* WHAT IS BEING ASKED: Where the word "from" occurs in a line of the listing, please copy the line.

* EXTRACTED RECORDS:
Start of Block

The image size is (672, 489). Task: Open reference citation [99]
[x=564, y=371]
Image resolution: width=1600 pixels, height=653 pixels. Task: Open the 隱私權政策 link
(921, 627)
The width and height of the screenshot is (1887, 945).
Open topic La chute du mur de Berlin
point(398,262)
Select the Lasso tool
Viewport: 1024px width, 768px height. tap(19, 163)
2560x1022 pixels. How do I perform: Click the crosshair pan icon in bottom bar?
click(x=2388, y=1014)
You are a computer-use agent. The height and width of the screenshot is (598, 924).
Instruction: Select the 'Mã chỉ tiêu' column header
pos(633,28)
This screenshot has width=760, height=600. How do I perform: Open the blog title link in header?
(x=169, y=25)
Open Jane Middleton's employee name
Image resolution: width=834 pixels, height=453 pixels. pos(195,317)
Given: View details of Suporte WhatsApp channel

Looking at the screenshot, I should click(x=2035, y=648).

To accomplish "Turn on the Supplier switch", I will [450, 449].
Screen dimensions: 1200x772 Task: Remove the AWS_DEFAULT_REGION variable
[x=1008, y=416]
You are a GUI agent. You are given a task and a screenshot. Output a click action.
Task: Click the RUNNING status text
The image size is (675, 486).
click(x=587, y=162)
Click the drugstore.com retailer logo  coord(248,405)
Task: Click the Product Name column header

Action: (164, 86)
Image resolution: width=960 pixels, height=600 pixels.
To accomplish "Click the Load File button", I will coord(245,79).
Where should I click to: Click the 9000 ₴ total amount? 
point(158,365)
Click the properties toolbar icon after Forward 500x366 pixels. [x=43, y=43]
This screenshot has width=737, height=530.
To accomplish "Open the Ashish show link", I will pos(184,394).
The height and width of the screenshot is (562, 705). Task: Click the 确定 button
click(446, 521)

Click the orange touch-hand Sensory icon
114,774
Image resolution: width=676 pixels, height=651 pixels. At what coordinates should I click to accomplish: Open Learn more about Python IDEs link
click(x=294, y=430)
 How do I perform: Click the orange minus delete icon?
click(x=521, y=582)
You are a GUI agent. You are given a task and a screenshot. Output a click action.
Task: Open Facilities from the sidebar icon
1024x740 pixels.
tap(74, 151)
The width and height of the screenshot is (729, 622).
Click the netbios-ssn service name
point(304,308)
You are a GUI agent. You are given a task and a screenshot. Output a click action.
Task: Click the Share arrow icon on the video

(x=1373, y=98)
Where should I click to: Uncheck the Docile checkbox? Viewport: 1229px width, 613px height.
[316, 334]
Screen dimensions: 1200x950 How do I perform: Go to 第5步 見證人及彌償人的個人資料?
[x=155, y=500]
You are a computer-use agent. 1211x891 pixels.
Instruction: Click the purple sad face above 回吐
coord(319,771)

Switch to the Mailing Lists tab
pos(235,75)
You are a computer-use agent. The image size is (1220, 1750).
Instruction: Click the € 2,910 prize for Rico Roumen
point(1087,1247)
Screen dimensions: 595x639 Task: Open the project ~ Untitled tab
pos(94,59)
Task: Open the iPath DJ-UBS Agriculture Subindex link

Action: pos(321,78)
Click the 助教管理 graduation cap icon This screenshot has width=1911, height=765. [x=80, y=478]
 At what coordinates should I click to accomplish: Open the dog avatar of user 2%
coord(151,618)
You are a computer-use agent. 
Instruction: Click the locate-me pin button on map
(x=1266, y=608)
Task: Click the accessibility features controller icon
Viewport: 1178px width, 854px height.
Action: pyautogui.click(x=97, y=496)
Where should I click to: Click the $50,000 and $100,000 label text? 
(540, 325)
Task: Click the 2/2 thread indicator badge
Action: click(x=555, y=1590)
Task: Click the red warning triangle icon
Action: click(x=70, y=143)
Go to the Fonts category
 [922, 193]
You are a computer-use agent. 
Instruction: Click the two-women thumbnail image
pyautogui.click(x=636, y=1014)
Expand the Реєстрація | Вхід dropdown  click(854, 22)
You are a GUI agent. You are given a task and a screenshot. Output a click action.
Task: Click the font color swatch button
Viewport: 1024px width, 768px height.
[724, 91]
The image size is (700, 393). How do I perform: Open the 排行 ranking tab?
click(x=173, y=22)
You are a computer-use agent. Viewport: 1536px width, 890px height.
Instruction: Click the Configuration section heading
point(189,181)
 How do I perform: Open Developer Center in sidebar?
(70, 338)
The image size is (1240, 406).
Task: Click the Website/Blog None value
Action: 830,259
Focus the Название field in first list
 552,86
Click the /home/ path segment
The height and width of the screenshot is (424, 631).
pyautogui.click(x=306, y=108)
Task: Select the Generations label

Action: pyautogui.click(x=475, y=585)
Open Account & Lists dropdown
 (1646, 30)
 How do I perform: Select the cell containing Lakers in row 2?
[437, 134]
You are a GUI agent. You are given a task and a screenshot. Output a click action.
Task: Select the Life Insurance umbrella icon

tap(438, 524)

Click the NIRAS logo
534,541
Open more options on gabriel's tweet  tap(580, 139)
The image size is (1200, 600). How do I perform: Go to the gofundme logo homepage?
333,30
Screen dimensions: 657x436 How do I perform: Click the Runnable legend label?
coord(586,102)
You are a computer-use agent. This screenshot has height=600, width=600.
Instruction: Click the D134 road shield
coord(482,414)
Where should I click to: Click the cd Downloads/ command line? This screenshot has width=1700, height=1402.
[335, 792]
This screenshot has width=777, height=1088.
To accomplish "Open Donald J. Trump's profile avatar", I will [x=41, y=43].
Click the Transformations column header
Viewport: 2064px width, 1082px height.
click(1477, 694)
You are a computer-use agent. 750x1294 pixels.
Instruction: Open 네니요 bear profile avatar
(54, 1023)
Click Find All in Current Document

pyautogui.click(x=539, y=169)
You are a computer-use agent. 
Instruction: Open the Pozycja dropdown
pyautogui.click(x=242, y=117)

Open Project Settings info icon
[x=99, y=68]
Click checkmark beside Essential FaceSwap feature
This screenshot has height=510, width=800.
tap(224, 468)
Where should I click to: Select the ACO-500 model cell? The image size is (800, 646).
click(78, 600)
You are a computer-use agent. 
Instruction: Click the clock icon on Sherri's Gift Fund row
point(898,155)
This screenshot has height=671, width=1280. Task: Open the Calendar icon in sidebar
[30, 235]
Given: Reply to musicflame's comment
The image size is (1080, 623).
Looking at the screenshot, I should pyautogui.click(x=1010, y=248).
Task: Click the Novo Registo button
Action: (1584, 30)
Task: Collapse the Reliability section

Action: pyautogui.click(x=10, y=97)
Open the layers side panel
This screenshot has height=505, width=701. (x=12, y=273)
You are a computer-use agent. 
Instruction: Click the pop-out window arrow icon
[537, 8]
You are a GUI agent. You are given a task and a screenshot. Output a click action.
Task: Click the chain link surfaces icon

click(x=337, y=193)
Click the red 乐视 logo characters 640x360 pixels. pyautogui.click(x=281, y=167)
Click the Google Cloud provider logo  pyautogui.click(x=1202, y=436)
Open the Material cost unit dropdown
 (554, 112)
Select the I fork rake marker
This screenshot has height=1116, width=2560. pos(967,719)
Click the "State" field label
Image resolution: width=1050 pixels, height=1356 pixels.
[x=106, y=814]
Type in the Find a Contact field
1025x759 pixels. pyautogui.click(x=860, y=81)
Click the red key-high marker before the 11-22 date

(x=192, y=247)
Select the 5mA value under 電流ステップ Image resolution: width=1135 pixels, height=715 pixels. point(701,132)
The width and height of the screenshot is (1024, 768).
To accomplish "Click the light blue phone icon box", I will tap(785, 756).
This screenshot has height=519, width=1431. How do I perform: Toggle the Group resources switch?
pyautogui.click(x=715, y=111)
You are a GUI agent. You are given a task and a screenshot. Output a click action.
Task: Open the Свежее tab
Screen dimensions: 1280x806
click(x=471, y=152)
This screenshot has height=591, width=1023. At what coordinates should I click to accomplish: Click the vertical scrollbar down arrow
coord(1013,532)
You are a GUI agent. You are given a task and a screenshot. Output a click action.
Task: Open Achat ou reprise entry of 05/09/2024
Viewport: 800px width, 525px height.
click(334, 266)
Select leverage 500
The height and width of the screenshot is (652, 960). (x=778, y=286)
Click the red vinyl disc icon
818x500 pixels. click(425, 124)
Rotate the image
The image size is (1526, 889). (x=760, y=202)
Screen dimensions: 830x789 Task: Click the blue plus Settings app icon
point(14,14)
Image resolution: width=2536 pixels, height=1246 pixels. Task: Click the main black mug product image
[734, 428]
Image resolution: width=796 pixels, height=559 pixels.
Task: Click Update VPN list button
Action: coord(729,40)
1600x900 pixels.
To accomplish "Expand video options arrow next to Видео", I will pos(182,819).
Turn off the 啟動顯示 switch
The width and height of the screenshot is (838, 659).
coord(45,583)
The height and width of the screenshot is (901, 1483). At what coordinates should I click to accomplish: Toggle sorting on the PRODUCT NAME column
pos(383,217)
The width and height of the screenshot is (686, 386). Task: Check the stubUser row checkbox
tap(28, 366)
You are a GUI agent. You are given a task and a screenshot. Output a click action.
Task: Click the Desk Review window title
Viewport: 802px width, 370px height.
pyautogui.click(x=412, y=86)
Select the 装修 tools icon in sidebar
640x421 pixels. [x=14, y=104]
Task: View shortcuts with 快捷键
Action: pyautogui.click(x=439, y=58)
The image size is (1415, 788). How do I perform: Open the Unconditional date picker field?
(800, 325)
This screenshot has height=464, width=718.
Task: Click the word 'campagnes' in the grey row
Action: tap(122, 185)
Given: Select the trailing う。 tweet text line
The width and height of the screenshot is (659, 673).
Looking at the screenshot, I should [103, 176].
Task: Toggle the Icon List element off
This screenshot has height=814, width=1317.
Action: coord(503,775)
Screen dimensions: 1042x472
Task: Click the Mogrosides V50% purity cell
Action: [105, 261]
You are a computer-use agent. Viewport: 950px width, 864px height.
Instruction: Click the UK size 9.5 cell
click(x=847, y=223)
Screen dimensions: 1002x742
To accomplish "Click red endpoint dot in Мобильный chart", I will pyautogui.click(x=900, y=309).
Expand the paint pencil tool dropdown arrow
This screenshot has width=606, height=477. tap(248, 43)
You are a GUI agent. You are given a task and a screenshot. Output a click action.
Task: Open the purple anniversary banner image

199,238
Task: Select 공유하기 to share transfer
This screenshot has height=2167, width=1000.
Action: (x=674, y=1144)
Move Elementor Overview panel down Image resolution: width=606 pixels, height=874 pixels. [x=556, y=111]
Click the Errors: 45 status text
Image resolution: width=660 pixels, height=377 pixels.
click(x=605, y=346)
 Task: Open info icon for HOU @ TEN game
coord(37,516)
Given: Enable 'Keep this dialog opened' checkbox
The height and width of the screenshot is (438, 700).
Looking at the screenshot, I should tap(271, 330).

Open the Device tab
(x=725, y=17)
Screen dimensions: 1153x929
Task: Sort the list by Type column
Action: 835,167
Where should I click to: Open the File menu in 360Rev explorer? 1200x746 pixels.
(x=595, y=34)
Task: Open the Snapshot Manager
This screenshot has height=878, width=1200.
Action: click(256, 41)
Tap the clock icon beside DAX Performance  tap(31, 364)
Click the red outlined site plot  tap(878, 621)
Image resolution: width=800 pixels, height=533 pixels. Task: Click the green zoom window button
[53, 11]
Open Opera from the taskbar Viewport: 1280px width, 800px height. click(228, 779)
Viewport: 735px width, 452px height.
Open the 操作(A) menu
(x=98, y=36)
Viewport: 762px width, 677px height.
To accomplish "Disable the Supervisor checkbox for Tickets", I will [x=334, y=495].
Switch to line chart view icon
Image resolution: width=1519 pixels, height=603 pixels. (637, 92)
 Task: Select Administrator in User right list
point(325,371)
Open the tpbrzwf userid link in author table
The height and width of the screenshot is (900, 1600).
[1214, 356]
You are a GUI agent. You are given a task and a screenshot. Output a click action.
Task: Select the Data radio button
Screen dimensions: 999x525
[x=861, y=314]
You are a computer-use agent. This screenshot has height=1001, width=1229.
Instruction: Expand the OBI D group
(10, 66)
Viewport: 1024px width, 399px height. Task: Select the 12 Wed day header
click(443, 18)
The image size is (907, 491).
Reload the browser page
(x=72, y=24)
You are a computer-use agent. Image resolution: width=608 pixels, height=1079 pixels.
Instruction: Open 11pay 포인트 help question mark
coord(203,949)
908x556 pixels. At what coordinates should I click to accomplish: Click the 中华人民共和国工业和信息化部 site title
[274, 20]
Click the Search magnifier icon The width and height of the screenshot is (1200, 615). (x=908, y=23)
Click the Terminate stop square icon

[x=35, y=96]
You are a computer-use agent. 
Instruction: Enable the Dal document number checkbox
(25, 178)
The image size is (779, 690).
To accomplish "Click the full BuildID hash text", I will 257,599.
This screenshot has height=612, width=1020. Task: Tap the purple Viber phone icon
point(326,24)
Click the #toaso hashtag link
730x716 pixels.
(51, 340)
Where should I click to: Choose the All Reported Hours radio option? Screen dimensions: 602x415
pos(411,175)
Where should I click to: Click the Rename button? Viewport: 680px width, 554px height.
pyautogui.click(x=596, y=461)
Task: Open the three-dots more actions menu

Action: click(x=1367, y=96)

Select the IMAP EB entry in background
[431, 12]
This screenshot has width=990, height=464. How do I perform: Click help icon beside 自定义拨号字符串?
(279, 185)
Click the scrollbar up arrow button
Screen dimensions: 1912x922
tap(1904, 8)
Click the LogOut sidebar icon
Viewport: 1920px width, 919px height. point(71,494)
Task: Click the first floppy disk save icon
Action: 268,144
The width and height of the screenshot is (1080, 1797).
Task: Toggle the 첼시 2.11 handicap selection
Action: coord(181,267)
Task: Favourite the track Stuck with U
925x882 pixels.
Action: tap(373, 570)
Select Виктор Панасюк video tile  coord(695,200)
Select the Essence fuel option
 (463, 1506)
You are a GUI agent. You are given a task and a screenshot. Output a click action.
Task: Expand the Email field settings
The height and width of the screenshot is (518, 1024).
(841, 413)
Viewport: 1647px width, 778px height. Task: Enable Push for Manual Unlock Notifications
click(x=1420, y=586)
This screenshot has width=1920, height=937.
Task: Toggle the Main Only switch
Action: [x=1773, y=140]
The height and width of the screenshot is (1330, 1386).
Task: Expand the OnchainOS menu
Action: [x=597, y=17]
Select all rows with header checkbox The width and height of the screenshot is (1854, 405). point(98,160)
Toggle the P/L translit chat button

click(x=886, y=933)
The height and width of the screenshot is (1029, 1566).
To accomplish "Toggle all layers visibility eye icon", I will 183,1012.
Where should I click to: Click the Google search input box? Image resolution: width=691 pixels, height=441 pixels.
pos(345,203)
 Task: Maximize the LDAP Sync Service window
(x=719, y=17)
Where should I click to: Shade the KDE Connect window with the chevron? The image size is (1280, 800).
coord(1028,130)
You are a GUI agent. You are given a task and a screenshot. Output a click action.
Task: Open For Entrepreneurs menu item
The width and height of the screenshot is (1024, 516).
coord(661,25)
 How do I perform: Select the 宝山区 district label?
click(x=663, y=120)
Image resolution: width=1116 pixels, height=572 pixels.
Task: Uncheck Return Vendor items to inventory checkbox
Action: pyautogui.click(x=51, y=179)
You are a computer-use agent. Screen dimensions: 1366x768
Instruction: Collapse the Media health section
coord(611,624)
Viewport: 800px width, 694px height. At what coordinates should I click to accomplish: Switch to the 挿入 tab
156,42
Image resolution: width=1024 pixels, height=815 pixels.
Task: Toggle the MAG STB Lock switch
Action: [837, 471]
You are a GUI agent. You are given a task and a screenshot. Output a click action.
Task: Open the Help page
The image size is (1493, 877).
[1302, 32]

End of Block

* ANSWER TO THIS TASK:
Task: Open Facilities from the sidebar icon
Open Opera from the taskbar Viewport: 1280px width, 800px height. click(228, 779)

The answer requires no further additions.